Perhaps whe should remember again “our cat” and how visual and auditive cues could not be enough. The right question is never about what technology is able to provide but about what is the situation awareness that the operator has at any moment and what are his capabilities and resources to solve an unplanned problem. Once we answer this question, perhaps some surprises could appear. For instance, we could learn that not everything that can be done, has to be done and, by the same token, some things that should be done have not a cheap and reliable technology available. Starting a design trying to provide everything that technology can provide is a mistake and, sometimes, this mistake is subtle enough to pass undetected for years.
Many recent accidents are pointing to these design flaws, not only Spanair and Renfe ones: Automated pilots that get data from faulty sensors (Turkish Airlines, AF447 or Birgenair) , stick-shakers that can be programmed -instead of behaving as the natural reaction of a plane near to stall- provoking an over-reaction from fatigued pilots (Colgan), indicators where a single value can mean opposite things (Three-Mile Island) and many others.

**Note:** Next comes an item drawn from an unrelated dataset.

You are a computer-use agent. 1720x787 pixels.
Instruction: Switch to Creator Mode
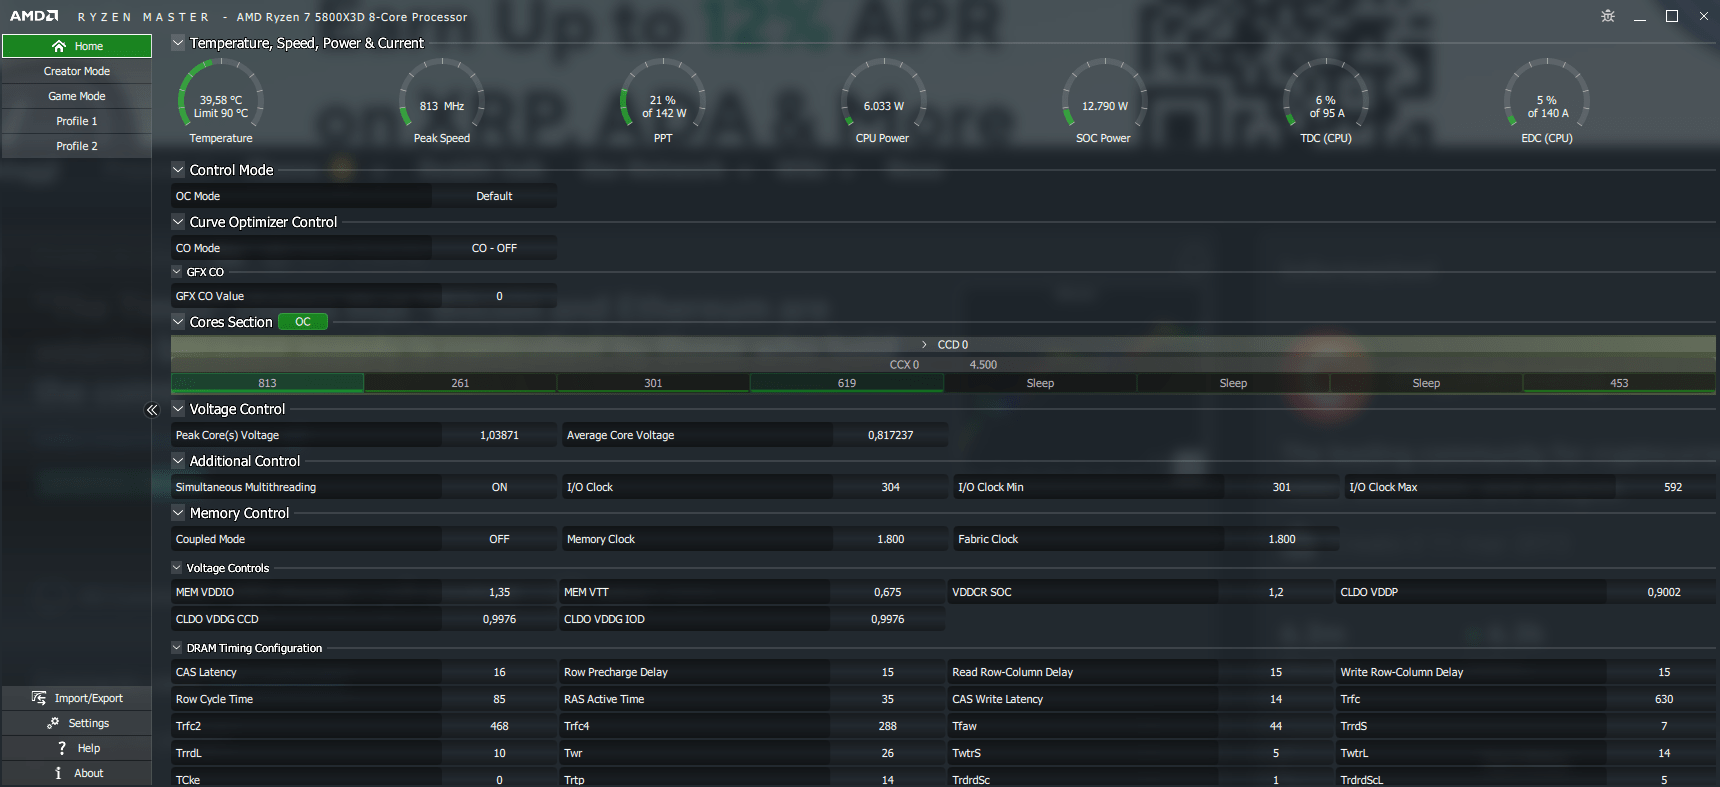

It’s clear that we live in a technological civilization. That means assuming some risks, even catasthropic ones, like an EPM or a massive solar storm. However, there are other minor and current risks that should be controlled. Having people to solve the problems while, at the same time, we steal them the resources they should need to do that is unrealistic. If, driven by cost-consciousness, we assume that unforeseen situations are below one in thousand million and, hence, this is an acceptable risk, be coherent: Eliminate the human operator. By the other side, if we think that unforeseen situations can appear and have to be managed, we have to provide people with the right means to do so. Both are valid and legitimate ways to behave. Removing resources -including the ones that allow situation awareness- and, once the unforeseen situation appears, having an operator as a breaker to burn speaking of “lack of training”, “inadequate procedure compliance” and other common labels is not a right nor legitimate way. Of course, accidents will happen even if everything is properly done but, at least, the accidents waiting to happen should be removed.